Of course, it's up to you who you chose to support — you can donate to someone in your home state or perhaps you have a family friend mind. Every contribution helps.
Donate Supplies Through Local Organizations
It's no secret diapers, formulas, and other basic necessities are expensive. To help out in this area, find local organizations in your area that are collecting items for donation.
Two organizations in Cape May, New Jersey, for example, are collecting "diapers, baby food, non-perishable foods and money" for local U.S. Coast Guard families, according to NewJersey.com.
I've seen similar efforts in other parts of the United States, so don't hesitate to call around. Fire departments and American Legions are a good place to start.

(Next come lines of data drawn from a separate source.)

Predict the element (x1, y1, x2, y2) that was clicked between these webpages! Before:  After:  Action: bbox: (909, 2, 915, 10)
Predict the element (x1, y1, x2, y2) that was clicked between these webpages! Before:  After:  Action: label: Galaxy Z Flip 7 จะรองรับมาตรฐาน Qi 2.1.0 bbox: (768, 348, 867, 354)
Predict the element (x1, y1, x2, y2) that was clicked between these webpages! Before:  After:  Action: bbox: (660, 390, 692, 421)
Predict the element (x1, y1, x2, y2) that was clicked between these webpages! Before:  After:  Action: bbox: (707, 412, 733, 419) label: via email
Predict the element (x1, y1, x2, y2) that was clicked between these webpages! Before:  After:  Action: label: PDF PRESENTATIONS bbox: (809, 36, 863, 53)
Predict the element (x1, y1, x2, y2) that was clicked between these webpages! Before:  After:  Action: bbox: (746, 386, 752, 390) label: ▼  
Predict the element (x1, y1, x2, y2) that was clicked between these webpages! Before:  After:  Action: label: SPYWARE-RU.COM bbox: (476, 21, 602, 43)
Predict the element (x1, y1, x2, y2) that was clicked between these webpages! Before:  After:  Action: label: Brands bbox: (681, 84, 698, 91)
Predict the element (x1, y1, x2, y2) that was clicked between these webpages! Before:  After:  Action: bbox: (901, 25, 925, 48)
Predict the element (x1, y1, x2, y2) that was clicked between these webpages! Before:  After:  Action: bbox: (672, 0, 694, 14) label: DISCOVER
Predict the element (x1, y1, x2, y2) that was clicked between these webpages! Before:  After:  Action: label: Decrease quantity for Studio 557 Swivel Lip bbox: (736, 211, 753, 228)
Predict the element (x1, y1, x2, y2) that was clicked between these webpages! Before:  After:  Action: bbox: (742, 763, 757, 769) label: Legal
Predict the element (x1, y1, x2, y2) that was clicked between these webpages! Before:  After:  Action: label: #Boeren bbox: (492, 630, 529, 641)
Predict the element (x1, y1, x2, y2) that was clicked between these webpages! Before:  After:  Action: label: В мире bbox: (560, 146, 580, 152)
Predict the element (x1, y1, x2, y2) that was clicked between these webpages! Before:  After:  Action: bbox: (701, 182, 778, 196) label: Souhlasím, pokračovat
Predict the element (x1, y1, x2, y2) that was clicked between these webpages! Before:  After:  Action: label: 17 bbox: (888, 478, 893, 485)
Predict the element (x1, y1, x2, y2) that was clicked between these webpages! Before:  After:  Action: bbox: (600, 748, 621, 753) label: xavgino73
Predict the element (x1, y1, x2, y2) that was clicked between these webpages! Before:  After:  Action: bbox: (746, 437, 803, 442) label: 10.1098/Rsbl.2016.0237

Support Your Local Food Bank
Help Out With Childcare
A lot of federal workers are without daycare at the moment, making it impossible for them to seek out a part-time gig while the government is closed. Making matters even more difficult? In some cases, these parents still have to pay their weekly invoices for care regardless of the shutdown.
If you know of any parents in need of childcare and are able to help, watching their child for an hour or two would be substantial. Another idea is to organize a big playdate at a local park if you're not able to host at your own home. And don't hesitate to reach out — some parents might feel shy about asking for assistance.
Put Pressure On Senate Republicans
The U.S. House of Representatives passed legislation Wednesday evening to end the shutdown, but it failed to get Senate approval on Thursday, according to Reuters. Republicans hold the majority in the Senate, meaning they are crucial in ending the shutdown. But since Republicans seem beholden to Trump's every whim and desire, it's unlikely they'll fold without immense public pressure.
In one example of pure stubbornness, Senate Majority Leader Mitch McConnell told Schumer that "political stunts are not going to get us anywhere," after he asked about introducing legislation to end the shutdown.
If you want to talk to your Republican Senator about why the loss of income for families across the United States has nothing to do with a "political stunt," you contact the U.S. Capitol Switchboard at (202) 224-3121 to request the office of your senator. Or you find them via the United States Senate's website.
Innocent families shouldn't have to suffer during this government shutdown. To ease their troubles, consider any five of these aforementioned options. Acts of kindness can go a long way.